Her colleague and friend, conservative Justice Antonin Scalia, praised Ginsburg's skills as an advocate: "she became the leading (and very successful) litigator on behalf of women's rights—the Thurgood Marshall of that cause, so to speak." An advocate for gender equality in practice, she was a consensus builder on the Court. Legal scholar Cass Sunstein characterized her as a “rational minimalist,” who sought to build on precedent rather than pushing the Constitution towards her own vision.
After Justice Sandra Day O’Connor retired in 2006, Justice Ginsburg remained as the only woman on the Supreme Court. For the first time in her history on the Court, that year, she read multiple dissents from the bench – to demonstrate a more intense disagreement with the majority.
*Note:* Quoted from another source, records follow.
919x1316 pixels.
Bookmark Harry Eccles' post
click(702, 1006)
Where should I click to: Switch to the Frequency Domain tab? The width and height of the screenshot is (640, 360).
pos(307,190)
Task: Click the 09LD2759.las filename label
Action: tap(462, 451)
On the bench, Justice Ginsburg remained a staunch advocate for reproductive freedom and gender equality. As the Court became increasingly hostile to women, and political machinations of anti-equality members of Congress more blatant, Justice Ginsburg resolved to remain on the Court as long as she was able. News reports confirm that in her final days, Justice Ginsburg dictated this statement to her granddaughter (and an attorney), Clara Spera: "My most fervent wish is that I will not be replaced until a new president is installed."
Indeed, NAWL will not settle. Political opportunists have wasted no time attempting to justify a swift nomination and floor vote on a replacement for Justice Ginsburg before the end of 2020, an act directly contrary to their own behavior and public statements in 2016, when Justice Scalia died more than 8 months before an election. We will not countenance a different result, especially with early voting having commenced in a number of states and less than 50 days to go before an election that will be a referendum on justice, the rule of law, and the future of our democracy. This nomination shall wait until 2021, after the people have spoken. Let the people vote, and the people shall decide.
We grieve the loss of Justice Ginsburg, to the profession, to women, and to this country. According to Jewish tradition, a person who dies on Rosh Hashanah, which began last night, is a tzaddik - a person of great righteousness. The Hebrew root of tzaddik is "tzedek (צדק)" which means - "justice." May her memory be a blessing, to us all.